The 244-page indictment presents the Armored Units School in Ankara as a center of the July 15, 2016 coup attempt and accuses 52 military personnel of crimes carrying life sentences, including attempting to overthrow the constitutional order, parliament and the government.
Yet the document also exposes weaknesses in Ankara’s case. It acknowledges that many soldiers were called to the base after being told that terrorists had attacked military headquarters and killed personnel. Junior officers and enlisted soldiers were ordered to prepare armored vehicles under military discipline, with no clear evidence cited that each knew they were joining a coup.
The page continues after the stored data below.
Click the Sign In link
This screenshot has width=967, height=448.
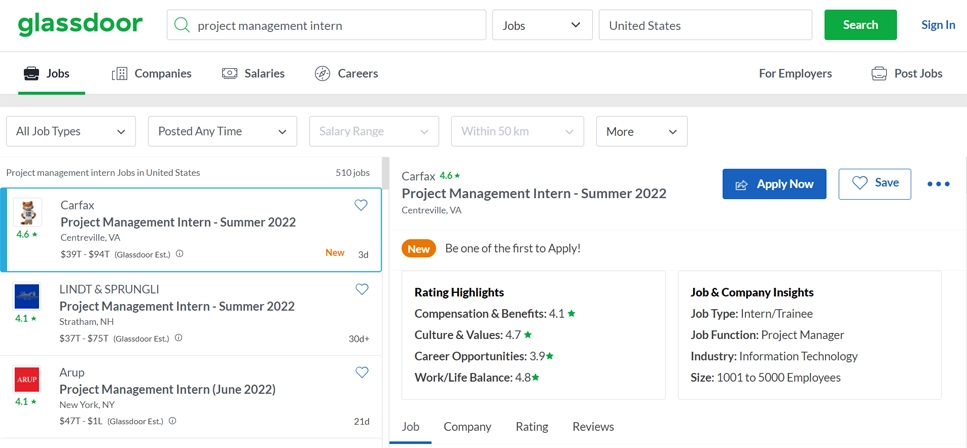point(937,25)
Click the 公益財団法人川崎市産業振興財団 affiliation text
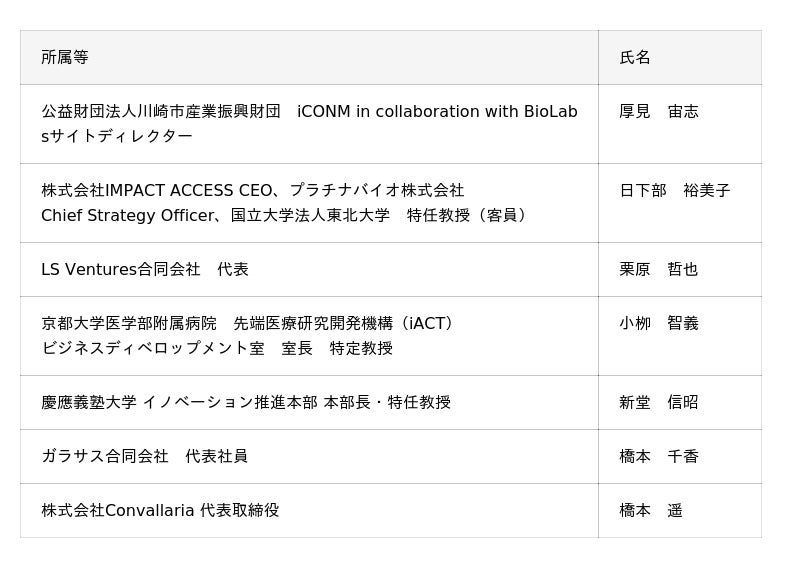Viewport: 800px width, 568px height. [x=161, y=112]
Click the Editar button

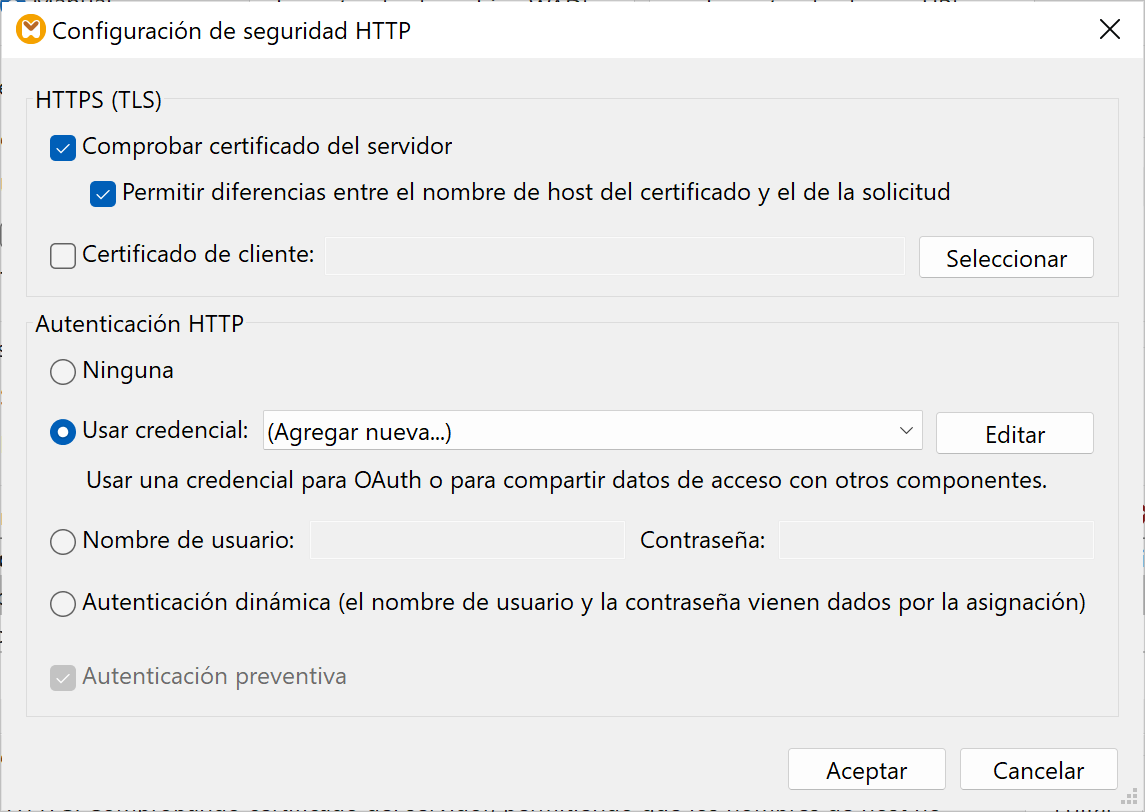[1014, 434]
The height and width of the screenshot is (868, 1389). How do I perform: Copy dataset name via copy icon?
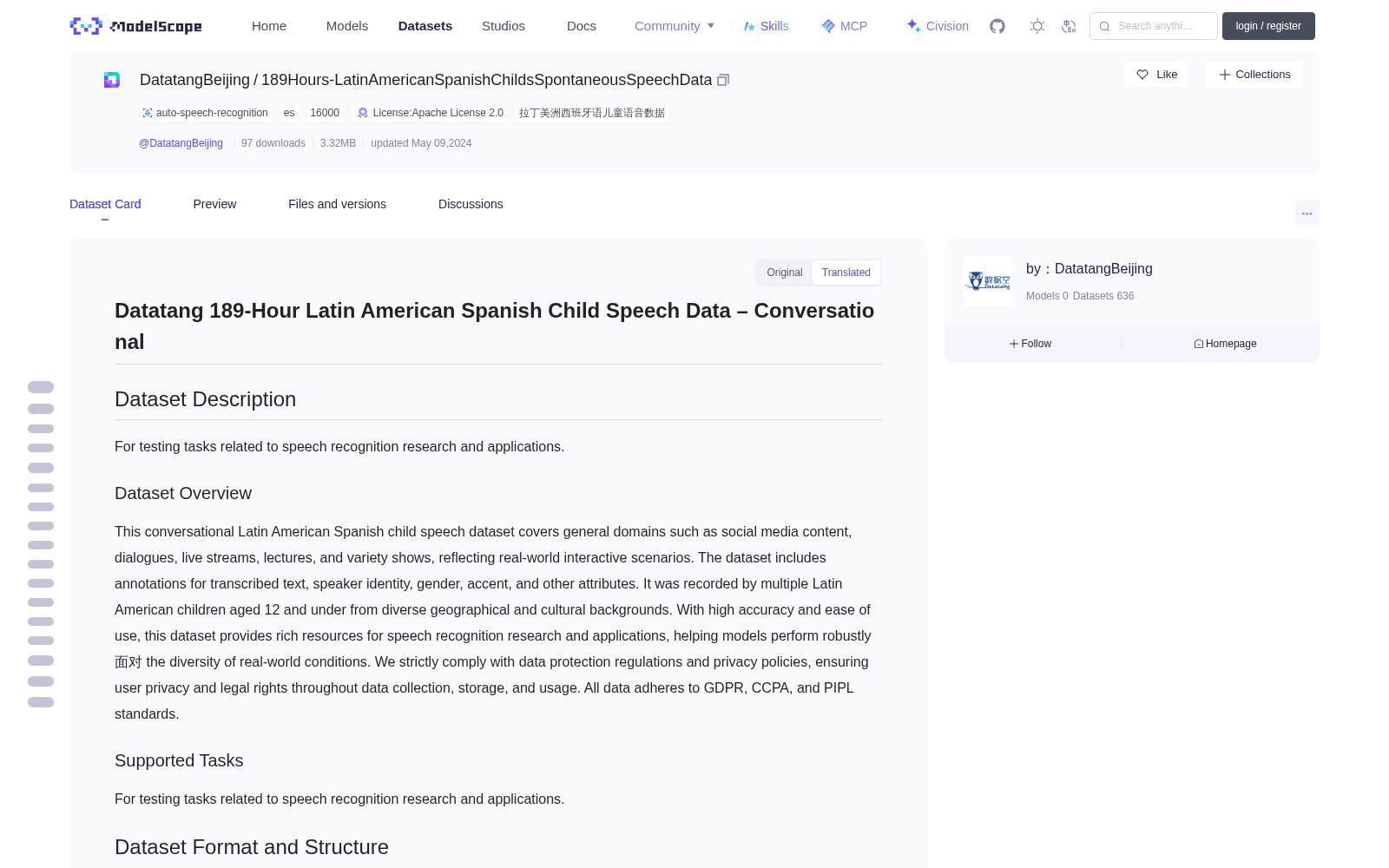coord(723,80)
Only two tanks left the base. Both turned back after encountering civilians, while other crews refused orders, personnel disabled several vehicles and soldiers opposed to the operation regained control of the compound. Despite this, prosecutors frequently convert presence at the base, compliance with orders, possession of weapons or membership in a WhatsApp group into evidence of coup intent.
The indictment devotes a large section to Ankara’s description of the Gülen movement before examining the defendants individually. This structure allows prosecutors to begin with an assumed organizational conspiracy and then fit each soldier into it, rather than first proving that every defendant knowingly and willingly participated in an attempt to seize power.
Read from outside Ankara’s official narrative, the document describes less a disciplined coup force than a base marked by deception, conflicting orders, refusal, confusion and internal resistance. It then uses collective guilt to bridge the gap between what senior officers allegedly planned and what many lower-ranking soldiers actually knew.